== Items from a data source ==
- Opening Delimiter -

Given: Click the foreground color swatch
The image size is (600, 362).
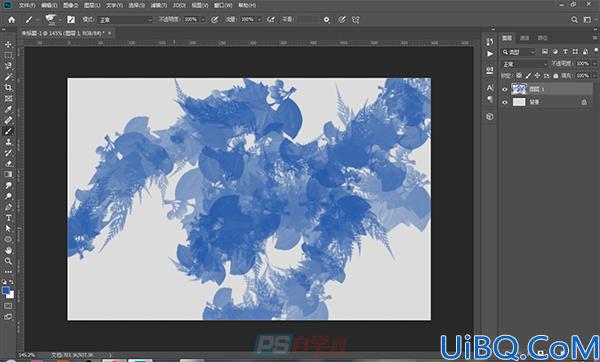Looking at the screenshot, I should (6, 291).
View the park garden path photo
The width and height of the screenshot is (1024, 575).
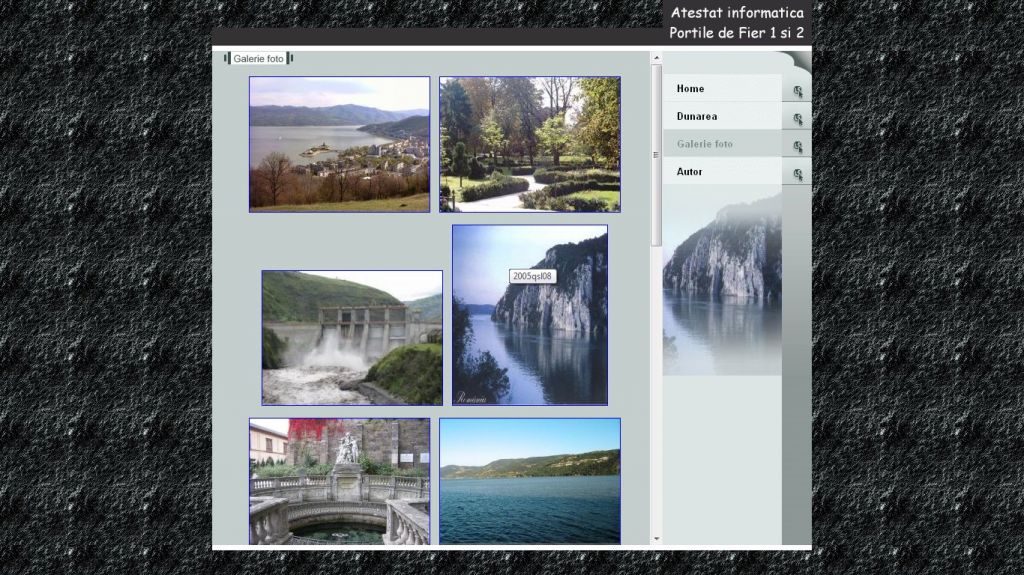pyautogui.click(x=529, y=144)
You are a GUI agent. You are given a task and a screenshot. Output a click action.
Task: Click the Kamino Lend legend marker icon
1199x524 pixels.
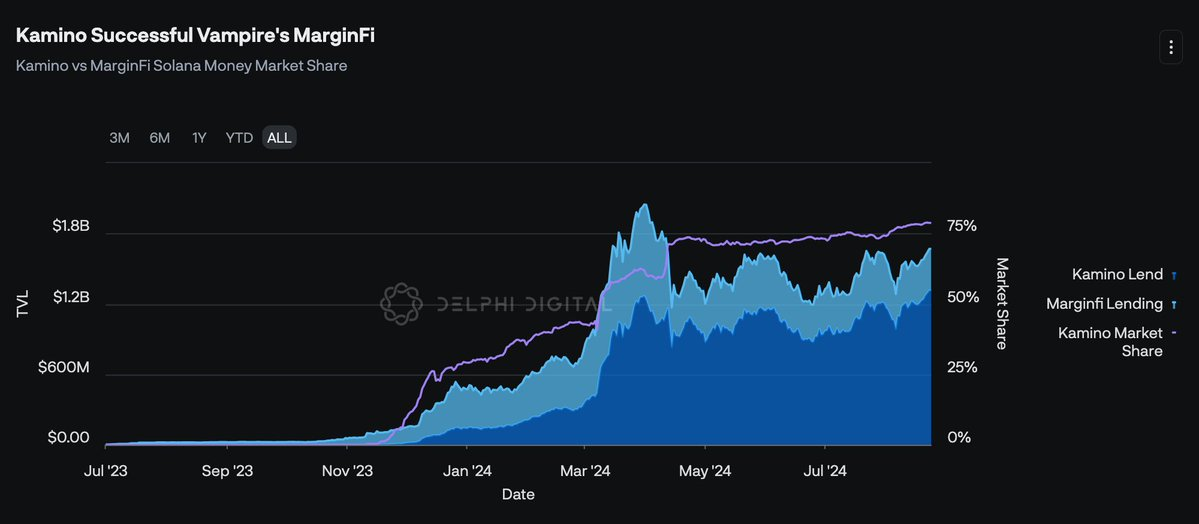(1174, 275)
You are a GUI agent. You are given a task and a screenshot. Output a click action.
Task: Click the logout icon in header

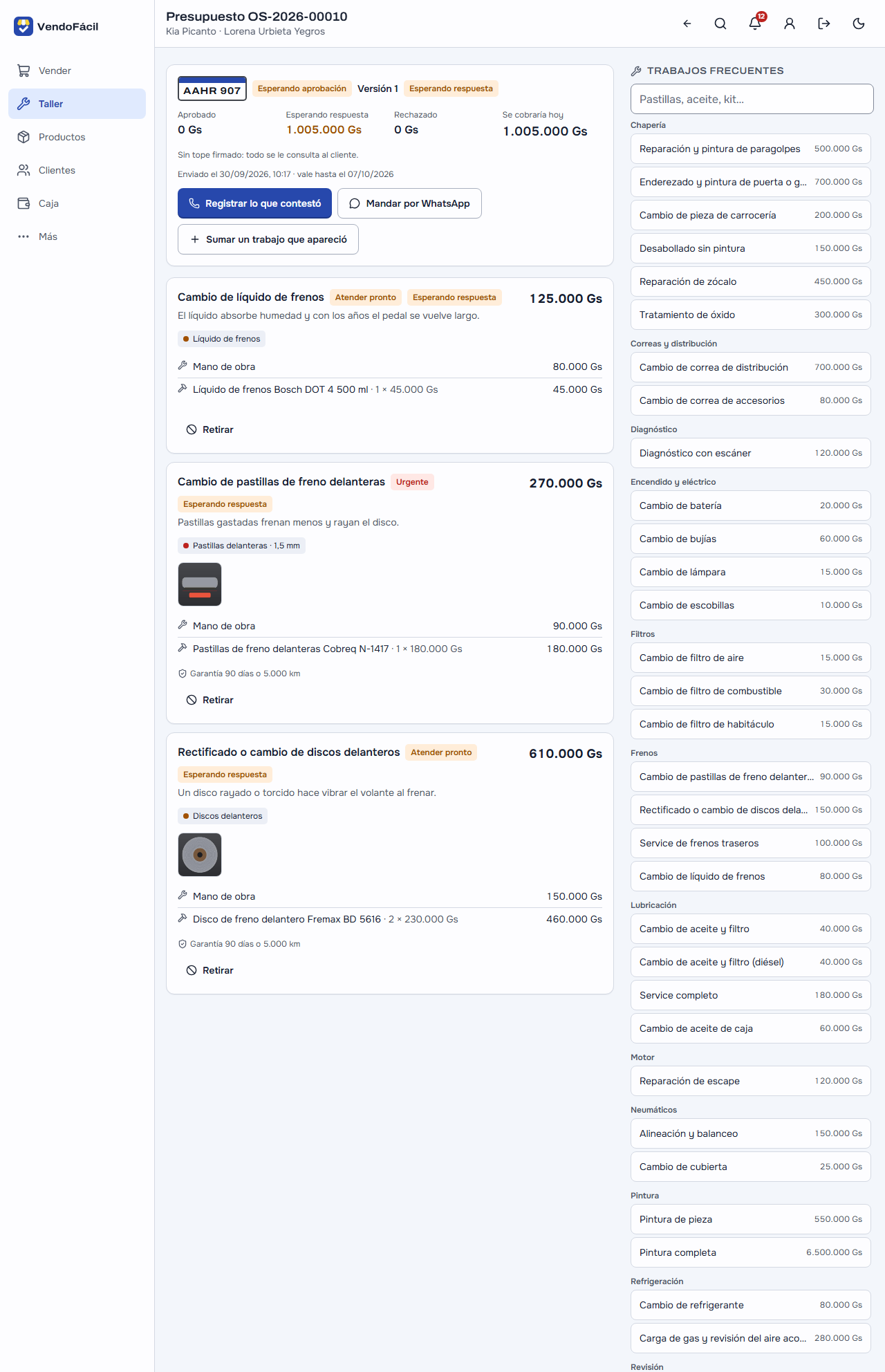pyautogui.click(x=824, y=24)
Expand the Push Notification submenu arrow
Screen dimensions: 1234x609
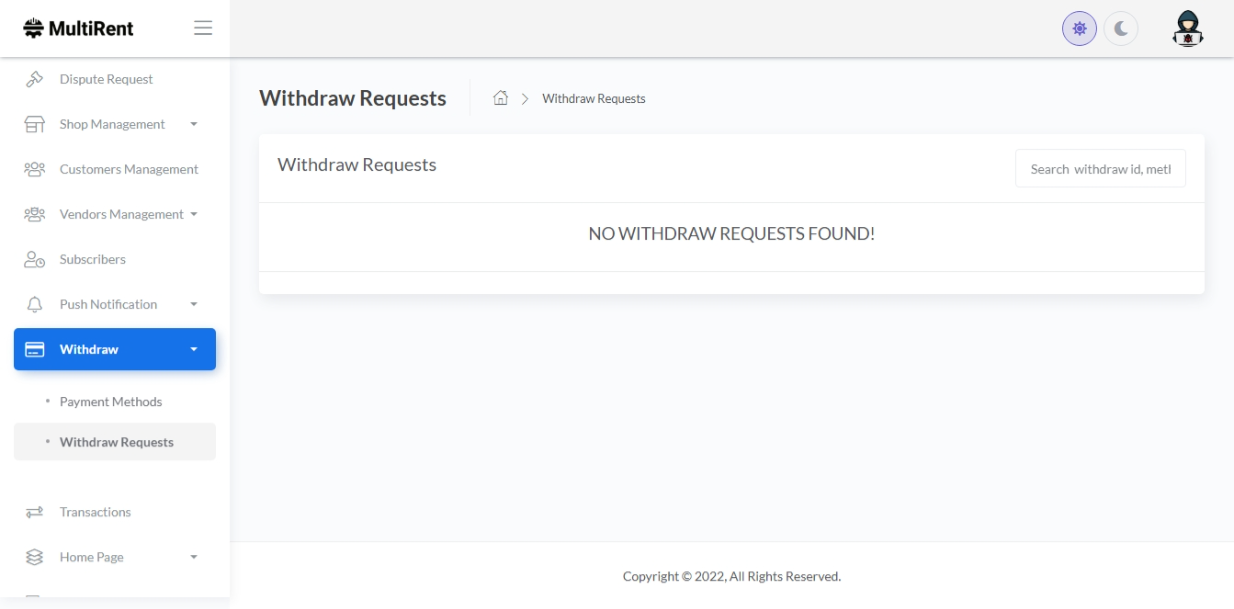click(194, 305)
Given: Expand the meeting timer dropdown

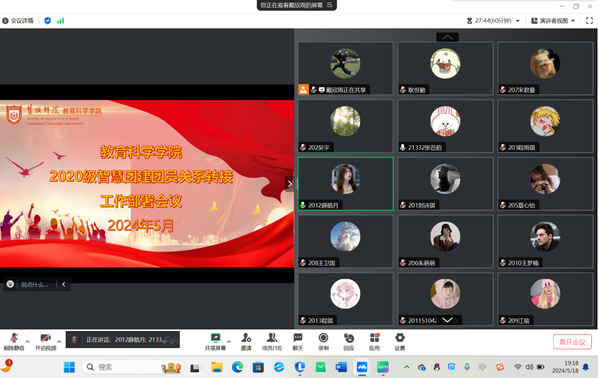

- Closing Delimiter -

== What is required ==
Set the records down again precisely, skipping every image.

== Exercise response ==
Given: Click the foreground color swatch
The image size is (600, 362).
Looking at the screenshot, I should (6, 291).
View the park garden path photo
The width and height of the screenshot is (1024, 575).
pyautogui.click(x=529, y=144)
You are a GUI agent. You are given a task and a screenshot. Output a click action.
Task: Click the Kamino Lend legend marker icon
1199x524 pixels.
(1174, 275)
You are a GUI agent. You are given a task and a screenshot. Output a click action.
Task: Click the logout icon in header

pyautogui.click(x=824, y=24)
Expand the Push Notification submenu arrow
Screen dimensions: 1234x609
click(194, 305)
Given: Expand the meeting timer dropdown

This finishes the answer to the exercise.